Self-Hosting & Configuration
- Serve the static web build behind Nginx, Caddy, or any HTTP server
- Edit
config.jsonto set your default homeserver URL and branding - Pair with a self-hosted Synapse or Dendrite homeserver for full control
- Configure Jitsi or built-in Element Call for video conferencing integration
- Customize themes, logos, and default room settings through the config file
Key Features
- End-to-end encryption enabled by default for private rooms and direct messages
- Threads, reactions, and rich text editing for modern messaging UX
- Widgets embed third-party apps (Jitsi, Etherpad, polls) directly into rooms
- Full-text search across message history with server-side indexing
- Desktop and mobile apps share the same Matrix account with seamless sync
Comparison with Similar Tools
- Rocket.Chat — self-hosted team chat with more built-in integrations but no federation by default
- Mattermost — Slack alternative focused on enterprise workflows, lacks decentralized architecture
- Zulip — topic-based threading model, stronger for async discussion but no E2EE
- XMPP clients (Conversations, Gajim) — federated like Matrix but with a smaller modern client ecosystem
FAQ
Q: Do I need my own Matrix homeserver?

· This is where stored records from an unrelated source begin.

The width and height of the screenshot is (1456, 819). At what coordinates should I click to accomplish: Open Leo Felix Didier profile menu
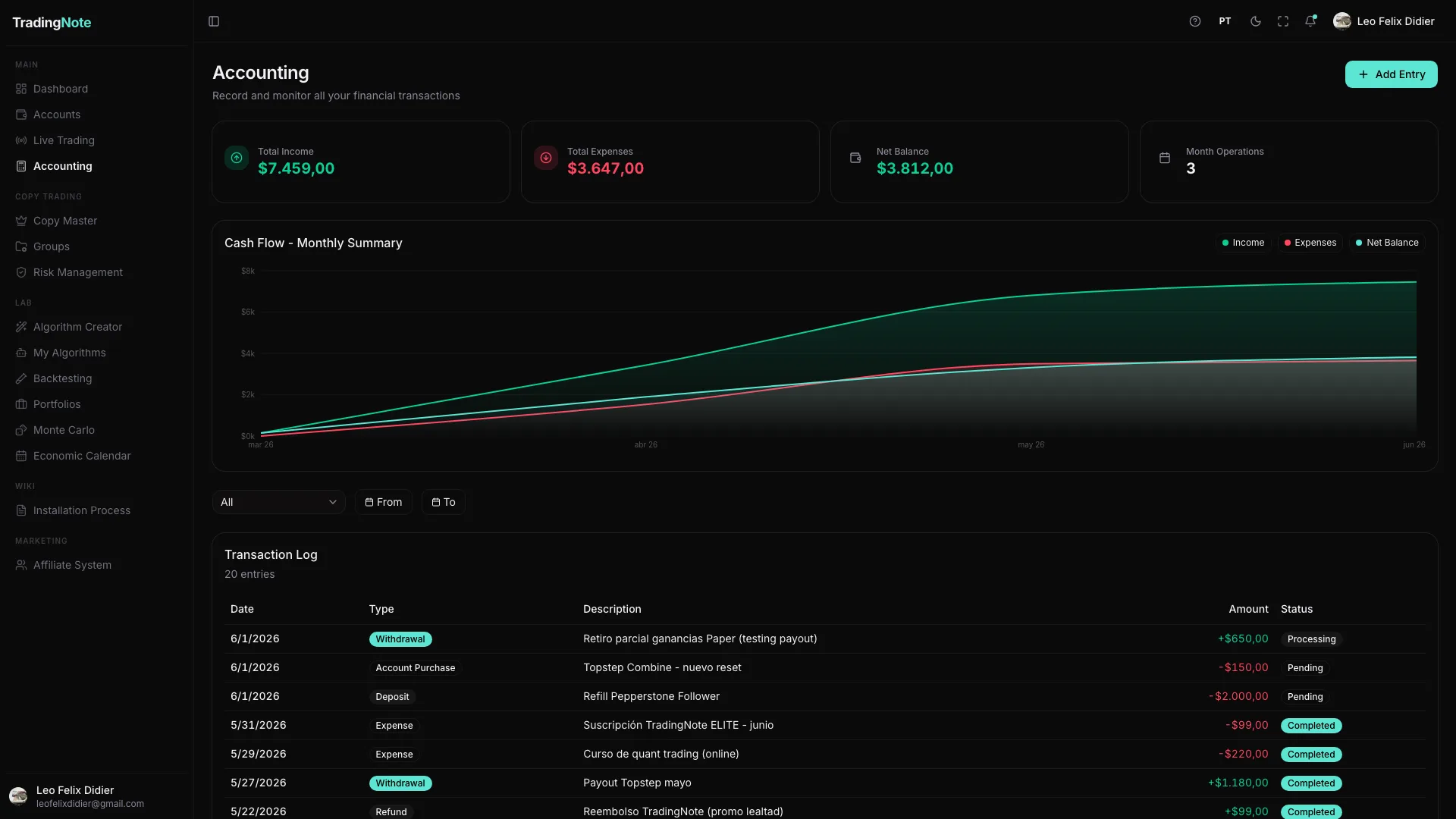click(1384, 21)
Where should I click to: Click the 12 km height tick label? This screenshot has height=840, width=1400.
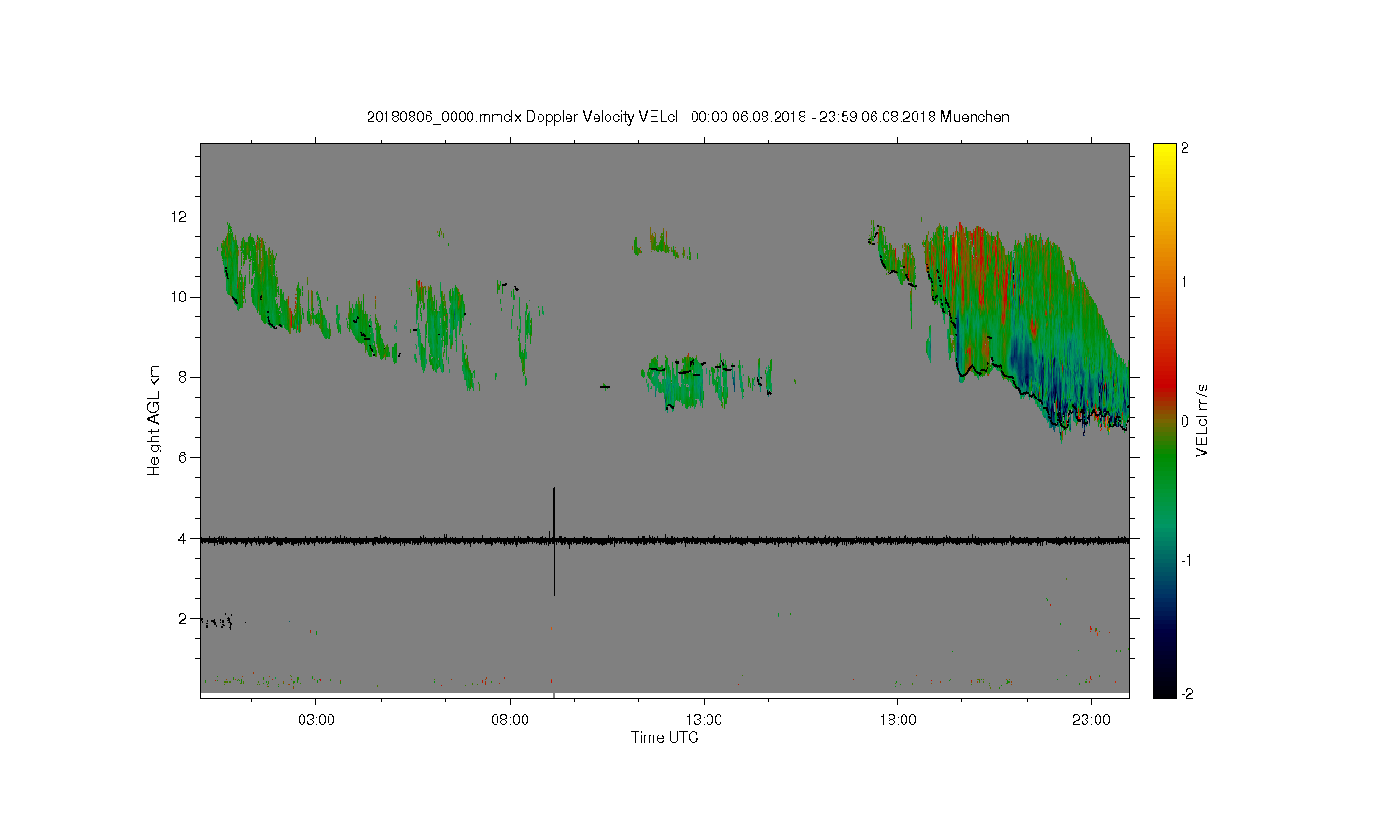coord(177,217)
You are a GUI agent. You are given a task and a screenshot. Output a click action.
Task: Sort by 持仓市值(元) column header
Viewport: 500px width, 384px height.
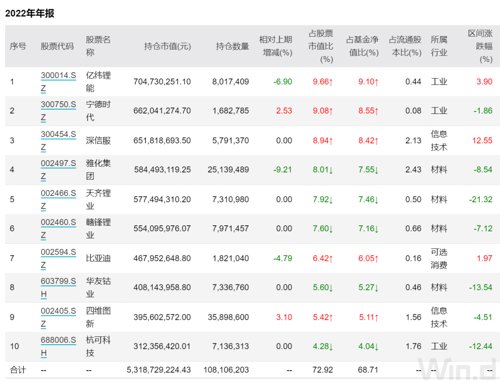pos(167,46)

A: No. You can use the public matrix.org homeserver. Self-hosting gives you data sovereignty and custom federation policies.
Q: Is Element free for teams? A: The open source Element Web is free to self-host with no user limits. Element offers a paid hosted service (Element Server Suite) with enterprise support and compliance features.
Q: How does bridging work? A: Matrix bridges run as separate services that relay messages between Matrix rooms and external platforms. Popular bridges include mautrix for WhatsApp, Telegram, and Signal.
Q: Can I use Element for large communities? A: Yes. Spaces let you organize hundreds of rooms under a hierarchy. Large deployments benefit from Synapse workers or Dendrite for horizontal scaling.